Within your namespace therefore I will define, using just T and U
template< typename T >
T operator+( const T & t1, const T& t2 )
{
T t( t1 );
t += t2; // defined within T in your namespace
return t;
}
template< typename T, typename U >
T operator+( const T& t, const U& u )
{
return t + T(u);
}
template< typename T, typename U >
T operator+( const U& u, const T& t )
{
return T(u) + t;
}
a + b in general is not covered by this template unless one of the types of a and b is in the namespace where the template was defined.
You should not overload op+ for unrelated types that you know nothing about – this can break perfectly working code that already exists. You should involve your class as at least one of the parameters to the op+ overload.

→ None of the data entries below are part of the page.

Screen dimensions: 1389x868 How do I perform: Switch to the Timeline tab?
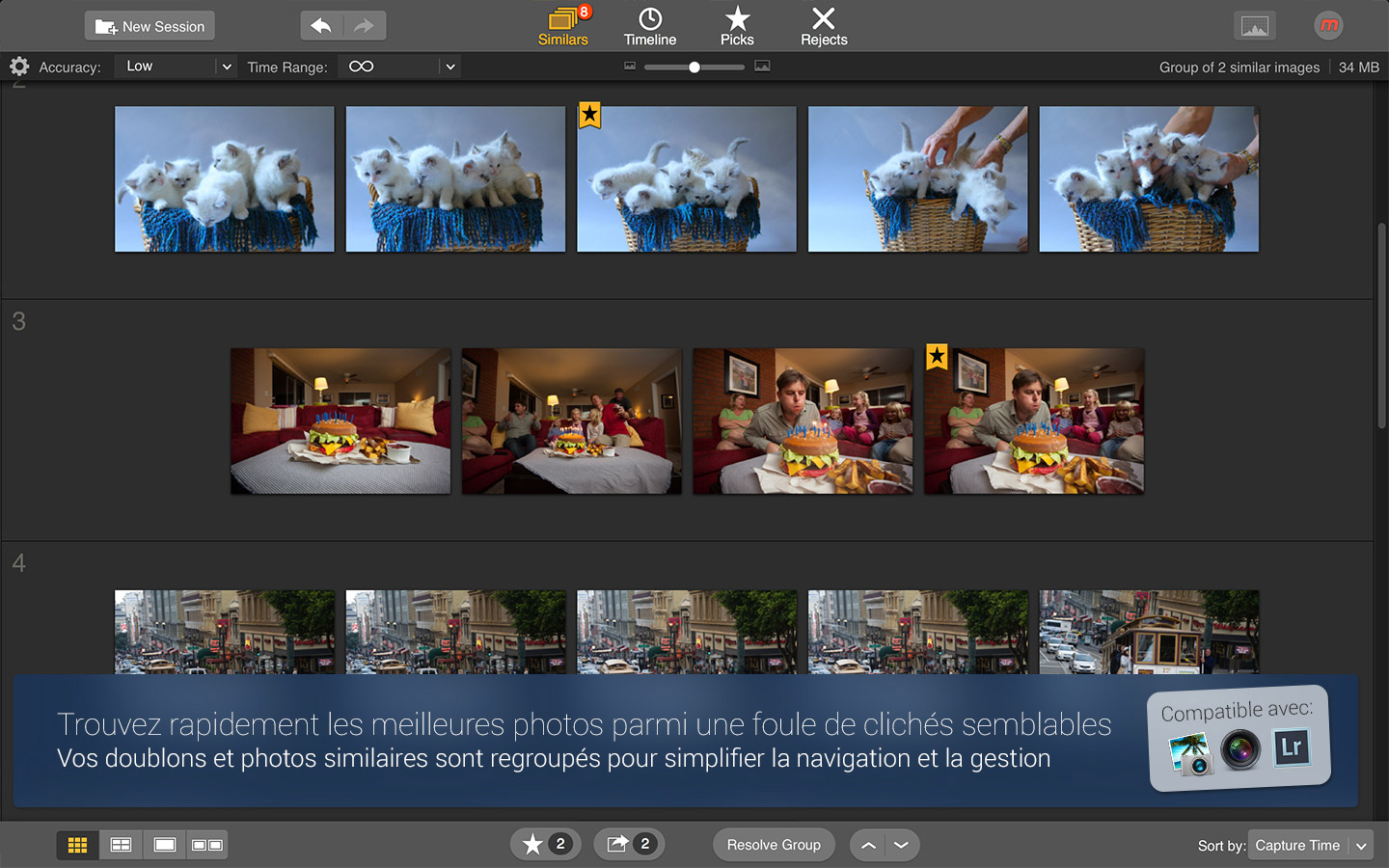coord(650,26)
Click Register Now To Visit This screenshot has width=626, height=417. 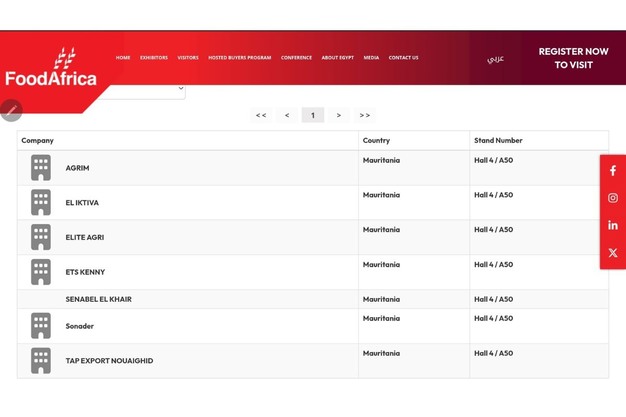(x=573, y=58)
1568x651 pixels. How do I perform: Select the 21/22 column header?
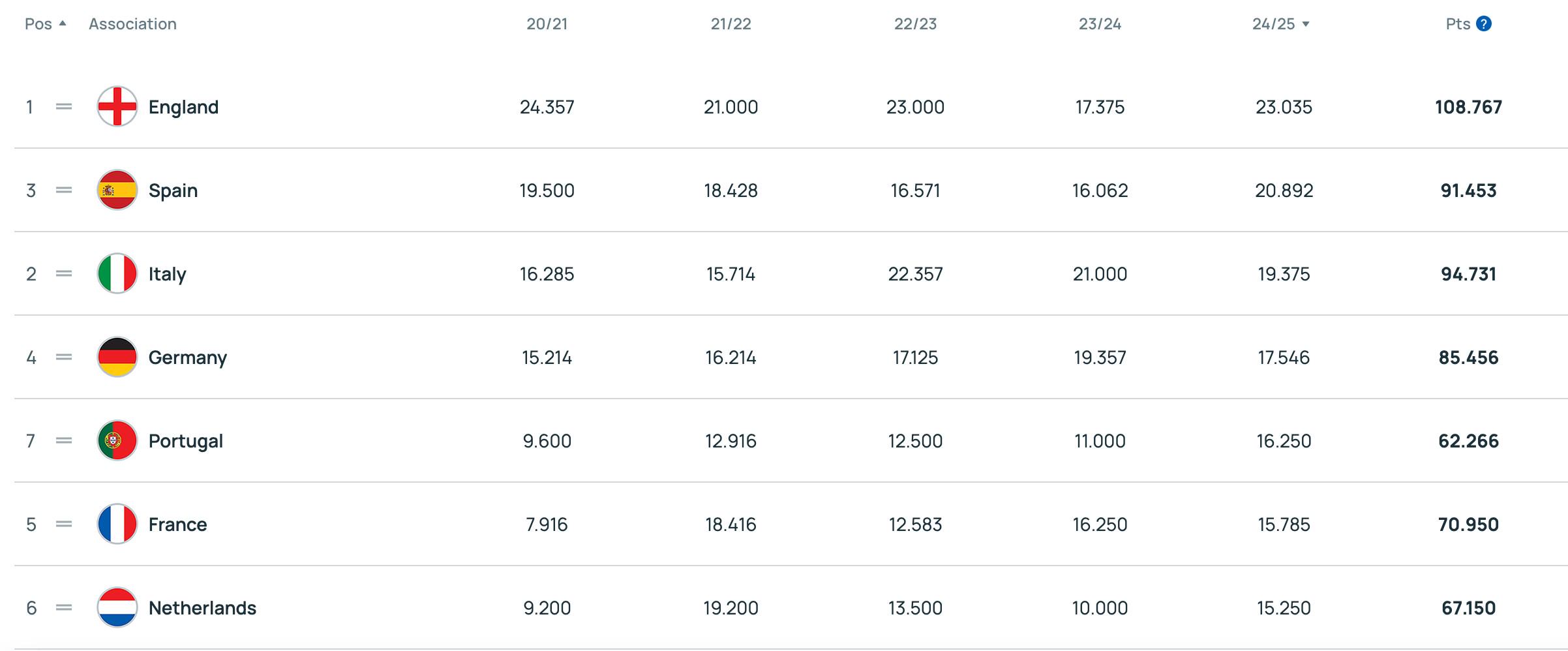(x=731, y=24)
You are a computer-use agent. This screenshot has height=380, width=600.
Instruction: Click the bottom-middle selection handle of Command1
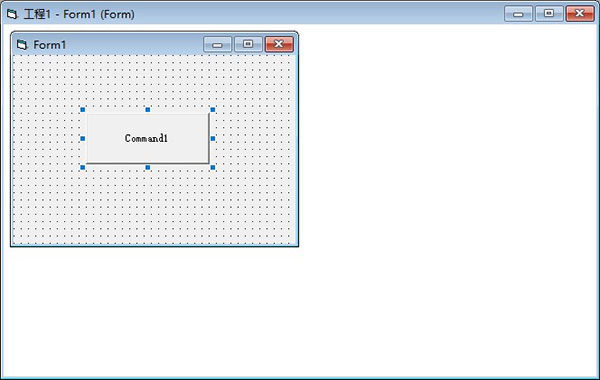[x=148, y=167]
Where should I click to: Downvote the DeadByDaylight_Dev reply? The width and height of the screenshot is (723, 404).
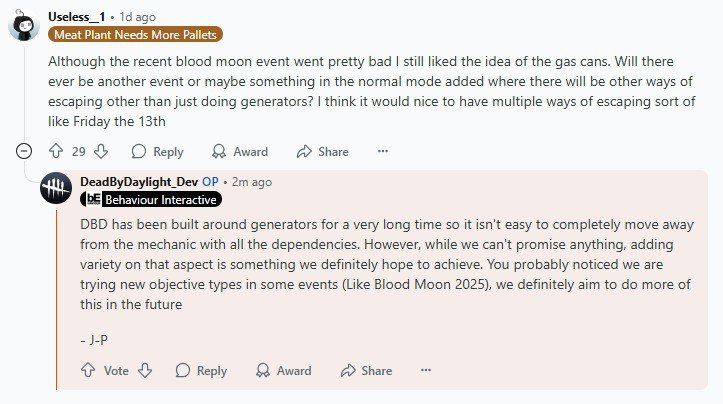(145, 370)
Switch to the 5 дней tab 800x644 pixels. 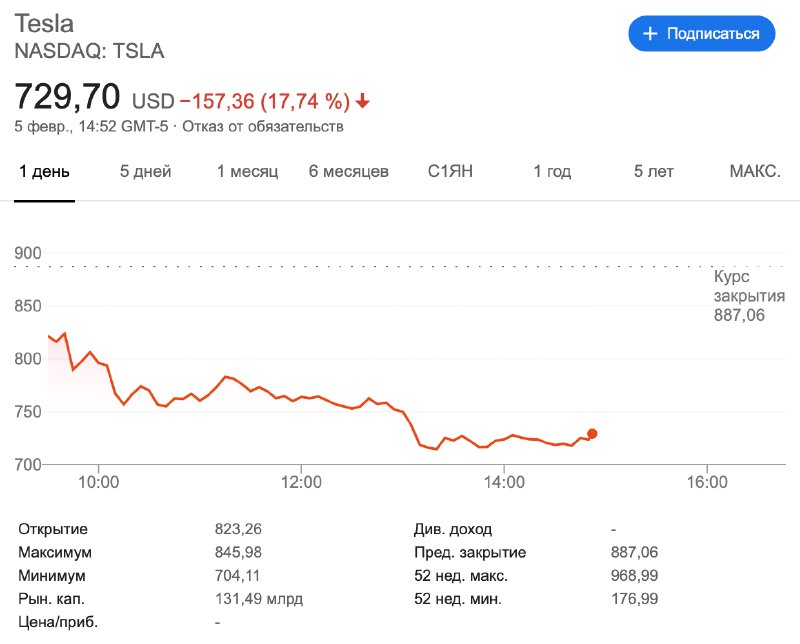145,171
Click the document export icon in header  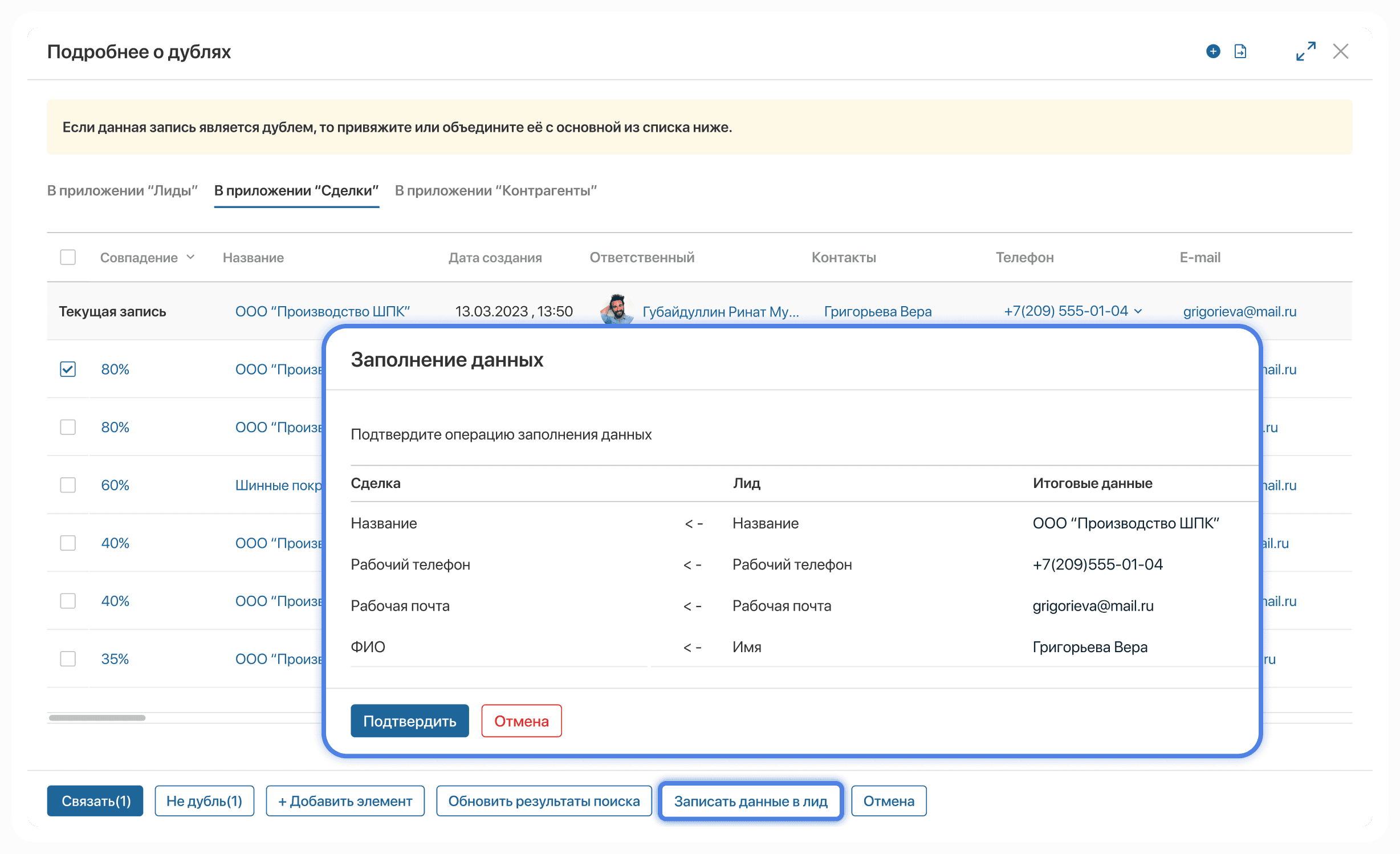point(1240,51)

If you don't want an implicit conversion from T to A<T>, then I would just write out the overloads. This is the clearest code, and isn't long at all, if you follow the "# to #=" overloading pattern:
template<class T>
struct A {
explicit A(T);
A& operator+=(A const &other) {
m_var += other.m_var;
// This could be much longer, but however long it is doesn't change
// the length of the below overloads.
return *this;
}
A& operator+=(T const &other) {
*this += A(other);
return *this;
}
friend A operator+(A a, A const &b) {
a += b;
return a;
}
friend A operator+(A a, T const &b) {
a += A(b);
return a;
}
friend A operator+(T const &a, A b) {
b += A(a);
return b;
}
private:
T m_var;
};
C++0x solution
template <class T>
class A
{
private:
T m_var;
public:
operator T () const { return m_var; }
A(T x): m_var(x){}
};
template<class T,class U, class V>
auto operator+ (const U& r_var1, const V& r_var2) -> decltype(r_var1+r_var2)
{
return (r_var1 + r_var2 );
}
int main(){
A<int> a(5);
a = a+10;
a = 10 + a;
}
Unfortunately changing template<class T,class U, class V> to template<class U, class V> invokes segmentation fault on gcc 4.5.1. I have no idea why?